Each minute I waited grew longer. Suddenly, from nowhere, it seemed, Miguel rode up on his bike with a serpentine belt in his hand. One down and one to go. I hoped that my look of relief was, if noticed, not insulting. He showed me the new belt and handed me the receipt and my change.
Miguel opened Eduardo’s tool case and loosened a belt guide. When Pepe and I told him about the pulley, he stopped working and patiently waited for Eduardo. Several others gathered around the car and all began a spirited but friendly conversation, sprinkled with laughter, devoid of any tension. No one, except me, seemed concerned about anything. If this car weren’t fixed today I would miss my early morning flight tomorrow and face another series of issues, including the draconian airfare charges imposed upon passengers who have the audacity to miss flights.
Then, I saw Eduardo snaking through the traffic on his bike. In his left hand was a small box, presumably housing the precious pulley. He brought box to me, presented the receipt and change, telling me that he had to go to three places. Then, without further comment to anyone, he began to install the new pulley.
Within minutes he finished, and beckoned Miguel to complete the installation of the belt. Not wishing to appear as an overbearing customer breathing down the neck of those helping, I talked to Pepe, all the while glancing at Miguel working. He looked like a pro and quickly completed his task. He then asked me to start the car to check what he had done.
My Jeep started up without any evidence of the problems of two hours past. He asked me to turn it off, tweaked a few pulleys and said, “Listo, senor. We are finished.” I checked the belt for myself and could see that it had been masterfully installed. Just the right tension. But just in case, I restarted the engine and let it run. No more grinding sound. The temperature gauge was back to normal, but I knew I would need to replace the coolant my radiator had lost when it had boiled over from overheating.
As if he had read my mind, Pepe announced that he would get me some water. In less than two minutes he returned with plastic gallon jug filled with cloudy water. It was more than needed.
I continued to let the car run a sour little group discussed compensation for those who had helped –Pepe, Miguel, Eduardo and Raul– who never said much– but had helped push the car out of the busy traffic. I never did again see the girl who had brought me the belt. Ironically, or perhaps by design, the balance of my 1000 pesos, which included the change that both Eduardo and Miguel had returned to me, was enough to satisfy the men.
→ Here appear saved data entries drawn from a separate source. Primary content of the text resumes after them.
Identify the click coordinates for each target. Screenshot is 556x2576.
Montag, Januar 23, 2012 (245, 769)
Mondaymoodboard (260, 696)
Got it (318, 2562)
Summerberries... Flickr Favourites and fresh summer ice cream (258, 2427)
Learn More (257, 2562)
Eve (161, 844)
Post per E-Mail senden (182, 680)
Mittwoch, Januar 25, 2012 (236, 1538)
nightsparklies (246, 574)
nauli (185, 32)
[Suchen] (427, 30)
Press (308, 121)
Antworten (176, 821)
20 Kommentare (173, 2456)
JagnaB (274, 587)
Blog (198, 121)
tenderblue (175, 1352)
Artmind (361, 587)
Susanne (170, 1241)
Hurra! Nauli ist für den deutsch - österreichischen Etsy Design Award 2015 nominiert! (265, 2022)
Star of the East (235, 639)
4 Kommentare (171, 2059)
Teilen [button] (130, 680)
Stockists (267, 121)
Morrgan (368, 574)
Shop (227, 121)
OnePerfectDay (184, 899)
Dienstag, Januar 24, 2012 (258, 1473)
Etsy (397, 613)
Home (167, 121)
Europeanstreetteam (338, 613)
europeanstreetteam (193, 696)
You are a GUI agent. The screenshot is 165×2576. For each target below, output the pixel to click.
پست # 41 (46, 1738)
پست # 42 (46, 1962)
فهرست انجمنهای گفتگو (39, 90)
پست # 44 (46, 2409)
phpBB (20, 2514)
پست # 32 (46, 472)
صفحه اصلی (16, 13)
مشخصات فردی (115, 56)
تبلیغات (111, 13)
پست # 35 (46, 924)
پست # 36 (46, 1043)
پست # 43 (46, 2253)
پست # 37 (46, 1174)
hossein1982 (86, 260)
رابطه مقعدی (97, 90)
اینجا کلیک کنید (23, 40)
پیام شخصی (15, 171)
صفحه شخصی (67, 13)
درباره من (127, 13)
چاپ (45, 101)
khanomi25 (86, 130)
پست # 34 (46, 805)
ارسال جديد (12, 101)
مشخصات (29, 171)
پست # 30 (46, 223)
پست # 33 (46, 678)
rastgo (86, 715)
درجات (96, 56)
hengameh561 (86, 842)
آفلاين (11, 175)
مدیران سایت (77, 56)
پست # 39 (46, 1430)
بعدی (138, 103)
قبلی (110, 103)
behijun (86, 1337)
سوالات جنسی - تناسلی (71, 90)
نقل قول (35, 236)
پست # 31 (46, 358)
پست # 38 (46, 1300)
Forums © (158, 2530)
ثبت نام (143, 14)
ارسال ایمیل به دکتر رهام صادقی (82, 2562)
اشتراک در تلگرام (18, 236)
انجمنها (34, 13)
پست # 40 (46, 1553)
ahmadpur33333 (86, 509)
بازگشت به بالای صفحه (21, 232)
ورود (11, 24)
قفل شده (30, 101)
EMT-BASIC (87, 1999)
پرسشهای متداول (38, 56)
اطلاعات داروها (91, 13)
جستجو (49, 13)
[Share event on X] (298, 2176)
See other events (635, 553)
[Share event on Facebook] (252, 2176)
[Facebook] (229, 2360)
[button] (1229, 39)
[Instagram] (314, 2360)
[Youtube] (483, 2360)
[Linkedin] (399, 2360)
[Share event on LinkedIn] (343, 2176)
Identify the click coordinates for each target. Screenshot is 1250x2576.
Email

I thanked them, drove away and maneuvered my Jeep into the border crossing lanes, thankful that I had broken down in Mexico and not a few miles north on I-5 where both the cost of the repair, frustration and delay would have been at least three times as much.
Sure, the Mexchanics made a few bucks. Very few. But they were there when I needed help and didn’t take advantage of me. Perhaps I was lucky. But based upon my experience here in Mexico, they were no different from the vast majority of the Mexicans I have met —friendly, hard-working, and honest—just trying to get by the best they can.